What the exercise asks: Only lines holding the word "label" are wanted. Copy them from the listing below.

Information:
↓

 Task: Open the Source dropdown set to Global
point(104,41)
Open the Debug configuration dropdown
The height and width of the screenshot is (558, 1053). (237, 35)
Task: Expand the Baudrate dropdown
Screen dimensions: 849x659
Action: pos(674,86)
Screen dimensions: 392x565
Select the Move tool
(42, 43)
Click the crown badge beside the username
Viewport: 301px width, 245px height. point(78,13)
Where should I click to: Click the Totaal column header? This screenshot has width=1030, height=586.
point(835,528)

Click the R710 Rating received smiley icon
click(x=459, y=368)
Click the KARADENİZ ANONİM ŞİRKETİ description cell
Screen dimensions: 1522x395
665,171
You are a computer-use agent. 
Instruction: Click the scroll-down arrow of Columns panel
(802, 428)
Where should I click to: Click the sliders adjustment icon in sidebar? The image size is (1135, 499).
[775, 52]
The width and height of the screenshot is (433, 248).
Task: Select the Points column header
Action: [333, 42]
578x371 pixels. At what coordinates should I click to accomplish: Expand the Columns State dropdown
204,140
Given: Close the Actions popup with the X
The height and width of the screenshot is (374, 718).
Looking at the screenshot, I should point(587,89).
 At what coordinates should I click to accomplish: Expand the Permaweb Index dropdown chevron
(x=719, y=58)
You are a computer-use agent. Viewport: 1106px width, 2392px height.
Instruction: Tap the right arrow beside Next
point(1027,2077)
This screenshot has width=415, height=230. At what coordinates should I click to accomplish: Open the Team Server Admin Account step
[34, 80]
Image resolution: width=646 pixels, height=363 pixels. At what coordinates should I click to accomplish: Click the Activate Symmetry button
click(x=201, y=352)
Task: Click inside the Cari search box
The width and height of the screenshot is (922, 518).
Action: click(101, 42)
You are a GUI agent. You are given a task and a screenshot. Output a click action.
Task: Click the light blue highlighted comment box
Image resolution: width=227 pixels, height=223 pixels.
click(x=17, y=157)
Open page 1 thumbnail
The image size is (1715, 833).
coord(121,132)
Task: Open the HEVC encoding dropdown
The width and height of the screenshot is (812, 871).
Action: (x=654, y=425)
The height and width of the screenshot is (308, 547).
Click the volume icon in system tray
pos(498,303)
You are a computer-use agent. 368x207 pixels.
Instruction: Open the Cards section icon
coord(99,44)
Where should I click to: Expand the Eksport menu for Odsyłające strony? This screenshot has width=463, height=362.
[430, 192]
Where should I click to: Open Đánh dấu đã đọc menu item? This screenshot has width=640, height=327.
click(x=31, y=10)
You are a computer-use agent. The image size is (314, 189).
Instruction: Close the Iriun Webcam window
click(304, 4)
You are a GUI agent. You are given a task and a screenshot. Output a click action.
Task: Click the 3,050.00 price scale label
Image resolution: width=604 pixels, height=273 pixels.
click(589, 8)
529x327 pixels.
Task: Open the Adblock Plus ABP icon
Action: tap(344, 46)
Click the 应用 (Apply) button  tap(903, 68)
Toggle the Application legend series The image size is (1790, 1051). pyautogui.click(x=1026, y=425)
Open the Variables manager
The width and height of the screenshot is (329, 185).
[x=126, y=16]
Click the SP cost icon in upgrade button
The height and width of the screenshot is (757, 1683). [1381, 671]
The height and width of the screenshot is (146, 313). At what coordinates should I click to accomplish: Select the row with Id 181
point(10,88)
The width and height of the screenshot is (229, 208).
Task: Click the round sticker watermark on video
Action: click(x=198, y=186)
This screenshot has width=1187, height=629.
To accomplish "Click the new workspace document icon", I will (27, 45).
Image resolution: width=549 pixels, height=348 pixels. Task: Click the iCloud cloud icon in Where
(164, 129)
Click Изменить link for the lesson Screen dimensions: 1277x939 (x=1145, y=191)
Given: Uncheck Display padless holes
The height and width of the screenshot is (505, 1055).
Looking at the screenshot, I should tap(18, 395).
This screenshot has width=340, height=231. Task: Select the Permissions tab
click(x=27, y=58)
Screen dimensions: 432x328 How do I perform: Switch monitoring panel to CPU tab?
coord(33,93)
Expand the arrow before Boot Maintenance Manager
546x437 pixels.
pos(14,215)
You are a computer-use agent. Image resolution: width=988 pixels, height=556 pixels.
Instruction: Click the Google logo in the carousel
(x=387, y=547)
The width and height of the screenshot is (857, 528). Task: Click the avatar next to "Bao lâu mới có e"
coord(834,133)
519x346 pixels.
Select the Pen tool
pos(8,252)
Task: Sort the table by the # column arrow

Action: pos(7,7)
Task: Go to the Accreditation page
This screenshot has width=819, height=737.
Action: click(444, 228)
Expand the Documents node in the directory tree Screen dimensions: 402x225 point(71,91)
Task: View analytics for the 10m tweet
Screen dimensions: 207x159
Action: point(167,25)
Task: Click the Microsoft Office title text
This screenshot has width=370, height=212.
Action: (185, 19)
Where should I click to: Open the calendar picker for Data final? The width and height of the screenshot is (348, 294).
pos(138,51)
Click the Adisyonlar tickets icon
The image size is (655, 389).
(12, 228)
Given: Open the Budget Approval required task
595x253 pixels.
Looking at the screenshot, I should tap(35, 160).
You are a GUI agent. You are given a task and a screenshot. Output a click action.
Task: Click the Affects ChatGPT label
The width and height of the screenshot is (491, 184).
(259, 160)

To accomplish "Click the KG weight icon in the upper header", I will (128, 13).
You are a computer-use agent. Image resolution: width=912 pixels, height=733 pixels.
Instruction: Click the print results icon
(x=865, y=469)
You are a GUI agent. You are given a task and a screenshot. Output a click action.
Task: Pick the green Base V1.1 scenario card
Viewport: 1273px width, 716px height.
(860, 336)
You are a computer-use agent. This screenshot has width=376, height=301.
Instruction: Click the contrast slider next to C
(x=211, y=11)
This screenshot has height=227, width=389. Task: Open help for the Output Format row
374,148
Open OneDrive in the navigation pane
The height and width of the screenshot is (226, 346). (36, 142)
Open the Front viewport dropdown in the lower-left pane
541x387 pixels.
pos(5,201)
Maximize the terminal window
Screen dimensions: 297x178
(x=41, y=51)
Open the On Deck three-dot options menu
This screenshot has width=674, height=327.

↑

Solution to this task:
Task: Click the 3,050.00 price scale label
Task: Click the Affects ChatGPT label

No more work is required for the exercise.